Algo ha cambiado también con respecto a la relación entre el gobierno y la disidencia. Las conferencias de prensa de Obrador y otros actores gubernamentales, aún con el tinte de circo mediático que en ocasiones adoptan, han permitido confrontar de manera directa a las autoridades, las han obligado a posicionarse ante temas controversiales y en ocasiones a cambiar de opinión, algo inédito en la historia de este país. Asimismo, el compromiso del gobierno federal de no utilizar la fuerza pública para disuadir manifestaciones, cumplido hasta ahora, ubica a la protesta social en una coordenada distinta a la que tradicionalmente había ocupado.

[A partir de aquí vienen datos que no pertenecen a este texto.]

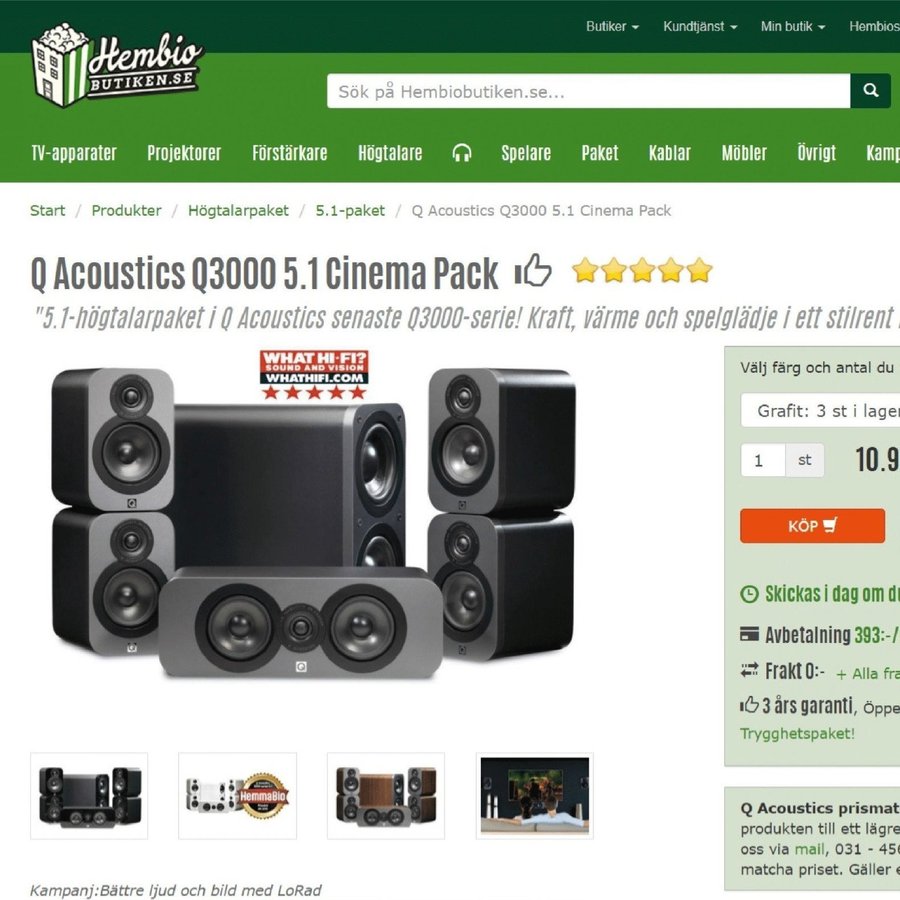
Task: Open the Grafit color selection dropdown
Action: [x=821, y=410]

Opositores muy diversos al gobierno han conseguido en estos meses intervenir en la vida pública a través de distintos mecanismos, aplazando o modificando la toma de decisiones. Los amparos promovidos por empresarios y comunidades en contra de leyes o proyectos de infraestructura, el cabildeo de organizaciones de la sociedad civil en el proceso legislativo para la creación de la Guardia Nacional, las conversaciones que sostuvieron los padres de los 43 estudiantes de Ayotzinapa con representantes del gobierno federal o los bloqueos de la CNTE para defender sus intereses en la reforma educativa son solo algunos ejemplos. Más allá de la simpatía o el rechazo que puedan provocar estos grupos y sus demandas, el hecho de que actores tan diversos puedan hoy involucrarse directamente en procesos de deliberación y en la toma de decisiones indica la apertura hacia nuevas formas de hacer política en este país.

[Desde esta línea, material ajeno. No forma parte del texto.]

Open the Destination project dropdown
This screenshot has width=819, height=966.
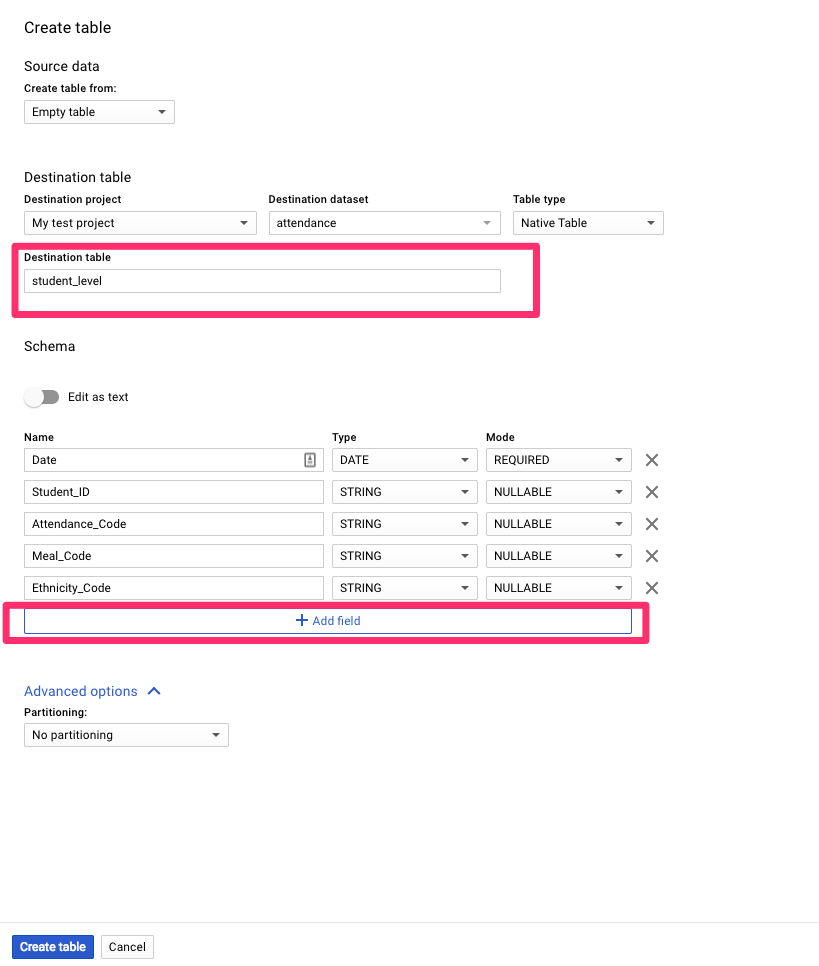pos(140,223)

Finalmente, al discutir el problema de la democracia en México, no podemos soslayar que la mayor parte de los mexicanos se siente hoy representada por el gobierno encabezado por López Obrador y que aprueba las acciones que en estos meses ha desplegado, apegándose al programa por el que fue electo. El jolgorio y las manifestaciones de apoyo en el zócalo capitalino la noche del 15 de septiembre dan cuenta del sentir de mucha gente y la confianza que ha puesto en este proceso.
Esta sensación de estar frente a un futuro abierto y en disputa, que inquieta algunos como incertidumbre y a otros gusta como esperanza es, probablemente, el principal síntoma del momento democrático que estamos viviendo.